In July 2009, Behardien travelled to Australia for a three-week tour with the South African emerging squad. He also represented South Africa at the 2009 Hong Kong Sixes tournament, where he hit a six of the final ball to lead South Africa to victory in the final against Hong Kong.

In the first half of the 2009 season Behardian played as an overseas player for Bovey Tracey. He had a role as coach of their under-13 side.

In May 2017, he was named T20 Challenge Player of the Season at Cricket South Africa's annual awards.

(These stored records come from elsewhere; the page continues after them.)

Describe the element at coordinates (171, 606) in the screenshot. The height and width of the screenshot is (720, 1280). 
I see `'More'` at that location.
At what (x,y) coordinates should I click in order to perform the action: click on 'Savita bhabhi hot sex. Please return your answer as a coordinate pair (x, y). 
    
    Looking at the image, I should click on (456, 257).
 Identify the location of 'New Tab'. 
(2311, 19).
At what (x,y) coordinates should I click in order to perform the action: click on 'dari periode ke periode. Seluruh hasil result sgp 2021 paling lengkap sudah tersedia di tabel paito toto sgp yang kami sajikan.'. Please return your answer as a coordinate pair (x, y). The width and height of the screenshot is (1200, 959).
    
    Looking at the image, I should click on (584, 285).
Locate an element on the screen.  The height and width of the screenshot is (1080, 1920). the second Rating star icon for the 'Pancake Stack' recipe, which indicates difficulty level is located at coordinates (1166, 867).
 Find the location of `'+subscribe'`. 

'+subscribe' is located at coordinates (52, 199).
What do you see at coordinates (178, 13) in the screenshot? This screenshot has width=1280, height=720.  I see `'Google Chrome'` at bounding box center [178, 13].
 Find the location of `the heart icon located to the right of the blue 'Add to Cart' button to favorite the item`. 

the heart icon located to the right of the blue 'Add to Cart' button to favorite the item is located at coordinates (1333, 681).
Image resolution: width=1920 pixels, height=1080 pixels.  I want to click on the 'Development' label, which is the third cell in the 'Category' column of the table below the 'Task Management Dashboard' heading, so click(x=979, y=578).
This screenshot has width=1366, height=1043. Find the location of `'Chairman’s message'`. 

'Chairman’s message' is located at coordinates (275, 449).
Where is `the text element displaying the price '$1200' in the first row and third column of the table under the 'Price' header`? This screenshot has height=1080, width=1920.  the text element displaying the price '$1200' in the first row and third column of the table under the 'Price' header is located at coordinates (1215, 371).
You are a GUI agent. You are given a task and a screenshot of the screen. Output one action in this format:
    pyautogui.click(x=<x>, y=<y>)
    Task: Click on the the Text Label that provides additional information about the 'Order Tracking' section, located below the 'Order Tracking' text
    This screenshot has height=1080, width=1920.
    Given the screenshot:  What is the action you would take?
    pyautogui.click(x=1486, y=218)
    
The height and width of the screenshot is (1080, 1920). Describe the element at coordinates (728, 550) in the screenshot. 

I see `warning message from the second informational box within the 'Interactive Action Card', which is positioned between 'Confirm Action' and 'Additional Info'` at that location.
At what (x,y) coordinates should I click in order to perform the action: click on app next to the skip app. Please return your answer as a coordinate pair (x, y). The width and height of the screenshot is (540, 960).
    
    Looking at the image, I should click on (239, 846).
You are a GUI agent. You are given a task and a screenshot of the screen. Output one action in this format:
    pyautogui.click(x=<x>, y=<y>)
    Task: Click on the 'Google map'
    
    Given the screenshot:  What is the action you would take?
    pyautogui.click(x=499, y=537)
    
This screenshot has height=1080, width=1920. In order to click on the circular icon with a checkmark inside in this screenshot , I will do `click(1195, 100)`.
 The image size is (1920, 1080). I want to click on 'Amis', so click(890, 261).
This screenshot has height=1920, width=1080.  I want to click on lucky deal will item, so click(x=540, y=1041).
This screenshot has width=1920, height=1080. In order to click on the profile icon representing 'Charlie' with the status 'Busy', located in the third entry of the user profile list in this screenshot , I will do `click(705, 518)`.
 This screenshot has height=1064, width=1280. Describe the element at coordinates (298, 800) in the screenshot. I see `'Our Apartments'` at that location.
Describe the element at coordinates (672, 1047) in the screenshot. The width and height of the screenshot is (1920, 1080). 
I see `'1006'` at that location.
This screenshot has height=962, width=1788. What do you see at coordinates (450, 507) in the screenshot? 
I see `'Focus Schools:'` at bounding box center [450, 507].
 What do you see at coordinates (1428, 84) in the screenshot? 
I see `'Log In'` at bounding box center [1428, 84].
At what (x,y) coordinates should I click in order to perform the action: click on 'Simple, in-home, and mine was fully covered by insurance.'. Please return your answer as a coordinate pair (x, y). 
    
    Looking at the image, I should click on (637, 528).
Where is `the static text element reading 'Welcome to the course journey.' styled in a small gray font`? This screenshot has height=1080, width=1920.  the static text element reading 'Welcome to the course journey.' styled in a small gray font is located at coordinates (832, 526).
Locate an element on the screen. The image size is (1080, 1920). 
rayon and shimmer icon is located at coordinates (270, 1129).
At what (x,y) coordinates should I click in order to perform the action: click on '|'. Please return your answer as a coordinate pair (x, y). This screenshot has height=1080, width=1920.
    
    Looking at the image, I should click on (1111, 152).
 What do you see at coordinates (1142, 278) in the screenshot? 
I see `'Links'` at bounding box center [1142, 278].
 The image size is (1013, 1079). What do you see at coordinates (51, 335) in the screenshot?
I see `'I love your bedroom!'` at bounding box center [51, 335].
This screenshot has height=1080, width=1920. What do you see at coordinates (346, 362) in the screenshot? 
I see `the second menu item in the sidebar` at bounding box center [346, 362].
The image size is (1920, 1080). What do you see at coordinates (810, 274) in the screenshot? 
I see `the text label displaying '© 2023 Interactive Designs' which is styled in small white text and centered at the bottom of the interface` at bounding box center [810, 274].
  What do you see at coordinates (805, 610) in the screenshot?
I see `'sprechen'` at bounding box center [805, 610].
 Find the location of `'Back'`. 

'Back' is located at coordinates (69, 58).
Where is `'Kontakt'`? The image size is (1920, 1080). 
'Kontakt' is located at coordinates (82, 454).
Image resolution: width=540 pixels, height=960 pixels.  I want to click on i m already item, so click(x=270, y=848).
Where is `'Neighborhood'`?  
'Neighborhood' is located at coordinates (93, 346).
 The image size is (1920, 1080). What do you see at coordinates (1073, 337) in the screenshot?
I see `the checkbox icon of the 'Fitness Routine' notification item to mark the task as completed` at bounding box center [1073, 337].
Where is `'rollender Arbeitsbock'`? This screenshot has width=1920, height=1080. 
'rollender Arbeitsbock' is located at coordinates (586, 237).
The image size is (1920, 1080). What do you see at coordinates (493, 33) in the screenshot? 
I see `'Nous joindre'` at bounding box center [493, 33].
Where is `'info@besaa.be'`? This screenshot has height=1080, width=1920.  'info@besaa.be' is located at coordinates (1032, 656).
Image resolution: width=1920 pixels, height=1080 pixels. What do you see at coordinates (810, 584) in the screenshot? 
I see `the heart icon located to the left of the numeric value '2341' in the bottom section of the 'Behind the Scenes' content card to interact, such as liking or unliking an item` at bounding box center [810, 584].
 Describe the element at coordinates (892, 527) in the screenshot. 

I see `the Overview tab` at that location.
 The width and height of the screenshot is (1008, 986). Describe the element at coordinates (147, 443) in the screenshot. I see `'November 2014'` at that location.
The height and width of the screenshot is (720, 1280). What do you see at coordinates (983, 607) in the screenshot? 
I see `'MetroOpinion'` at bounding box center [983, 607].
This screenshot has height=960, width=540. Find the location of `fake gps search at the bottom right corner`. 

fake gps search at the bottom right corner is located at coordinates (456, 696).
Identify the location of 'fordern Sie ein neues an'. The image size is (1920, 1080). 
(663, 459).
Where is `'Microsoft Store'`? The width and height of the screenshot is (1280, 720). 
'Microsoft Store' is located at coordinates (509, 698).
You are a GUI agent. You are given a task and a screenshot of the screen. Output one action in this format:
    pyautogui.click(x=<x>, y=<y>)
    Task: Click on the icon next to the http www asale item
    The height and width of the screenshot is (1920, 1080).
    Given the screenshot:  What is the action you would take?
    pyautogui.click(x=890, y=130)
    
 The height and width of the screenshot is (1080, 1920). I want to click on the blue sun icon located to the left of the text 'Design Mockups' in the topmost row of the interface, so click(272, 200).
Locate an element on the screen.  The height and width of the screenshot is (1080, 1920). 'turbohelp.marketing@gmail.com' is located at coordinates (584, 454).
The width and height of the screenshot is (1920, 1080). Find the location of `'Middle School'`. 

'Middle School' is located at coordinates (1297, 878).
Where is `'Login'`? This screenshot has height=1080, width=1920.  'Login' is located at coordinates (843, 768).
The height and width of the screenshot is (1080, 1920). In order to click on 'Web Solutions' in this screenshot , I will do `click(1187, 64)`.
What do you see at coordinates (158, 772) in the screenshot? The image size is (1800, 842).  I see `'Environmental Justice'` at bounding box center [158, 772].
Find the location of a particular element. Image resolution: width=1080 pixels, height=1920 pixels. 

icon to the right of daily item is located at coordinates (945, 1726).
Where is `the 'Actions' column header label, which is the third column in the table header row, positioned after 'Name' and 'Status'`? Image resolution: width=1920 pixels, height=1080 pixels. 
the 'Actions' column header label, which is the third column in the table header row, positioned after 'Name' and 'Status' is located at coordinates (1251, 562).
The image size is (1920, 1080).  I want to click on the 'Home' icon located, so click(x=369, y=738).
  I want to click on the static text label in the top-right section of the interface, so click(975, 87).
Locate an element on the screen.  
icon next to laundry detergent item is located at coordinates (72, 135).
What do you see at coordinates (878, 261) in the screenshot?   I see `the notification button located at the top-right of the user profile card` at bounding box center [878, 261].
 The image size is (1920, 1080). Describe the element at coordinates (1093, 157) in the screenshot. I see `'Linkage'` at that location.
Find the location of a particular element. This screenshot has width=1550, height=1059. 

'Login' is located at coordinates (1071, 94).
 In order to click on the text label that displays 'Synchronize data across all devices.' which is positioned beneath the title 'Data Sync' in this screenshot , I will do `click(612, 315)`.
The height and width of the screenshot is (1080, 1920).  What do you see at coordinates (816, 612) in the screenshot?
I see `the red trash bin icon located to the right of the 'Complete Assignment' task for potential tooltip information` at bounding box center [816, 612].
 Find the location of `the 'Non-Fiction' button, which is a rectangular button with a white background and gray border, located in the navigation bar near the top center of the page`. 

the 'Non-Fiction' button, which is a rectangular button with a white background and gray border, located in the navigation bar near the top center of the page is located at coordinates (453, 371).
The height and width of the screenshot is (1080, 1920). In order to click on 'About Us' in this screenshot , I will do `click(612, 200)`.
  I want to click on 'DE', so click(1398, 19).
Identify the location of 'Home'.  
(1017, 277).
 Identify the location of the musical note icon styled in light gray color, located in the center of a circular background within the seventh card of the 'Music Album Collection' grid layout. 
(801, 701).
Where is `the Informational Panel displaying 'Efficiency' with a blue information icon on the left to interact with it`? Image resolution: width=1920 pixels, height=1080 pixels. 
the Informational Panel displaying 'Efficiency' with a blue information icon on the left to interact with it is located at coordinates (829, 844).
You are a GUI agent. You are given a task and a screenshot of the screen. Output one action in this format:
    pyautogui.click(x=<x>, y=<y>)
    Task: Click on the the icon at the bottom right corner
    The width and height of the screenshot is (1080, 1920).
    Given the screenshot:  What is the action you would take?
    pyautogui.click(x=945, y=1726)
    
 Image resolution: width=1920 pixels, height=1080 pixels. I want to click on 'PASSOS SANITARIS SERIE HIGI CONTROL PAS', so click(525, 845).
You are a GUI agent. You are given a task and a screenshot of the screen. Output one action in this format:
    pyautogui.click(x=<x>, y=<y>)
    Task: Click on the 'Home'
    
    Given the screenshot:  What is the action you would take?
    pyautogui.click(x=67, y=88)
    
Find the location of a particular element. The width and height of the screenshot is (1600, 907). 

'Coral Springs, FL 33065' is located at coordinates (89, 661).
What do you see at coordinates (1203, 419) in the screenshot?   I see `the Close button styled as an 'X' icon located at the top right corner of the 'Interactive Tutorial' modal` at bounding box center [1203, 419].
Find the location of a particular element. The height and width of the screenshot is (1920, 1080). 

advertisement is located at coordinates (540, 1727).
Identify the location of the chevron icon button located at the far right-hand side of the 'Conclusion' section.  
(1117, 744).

In June 2018, he was named in the squad for the Titans team for the 2018–19 season. In September 2018, he was named in the Titans' squad for the 2018 Abu Dhabi T20 Trophy. In the same month he also scored his 6,000th run in first-class cricket, batting for Titans in the 2018–19 CSA 4-Day Franchise Series.

In October 2018, he was named in Cape Town Blitz's squad for the first edition of the Mzansi Super League T20 tournament. In September 2019, he was named in the squad for the Nelson Mandela Bay Giants team for the 2019 Mzansi Super League tournament. In April 2021, he was named in Free State's squad, ahead of the 2021–22 cricket season in South Africa.

==International career==
He made his T20I debut for South Africa against India in early 2012. He scored 20* from 11 deliveries faced. Behardien also earned himself a place in the South African squad for the 2012 ICC World Twenty20. He played in the South African ODI squad in 2014. He played an important knock of 65*.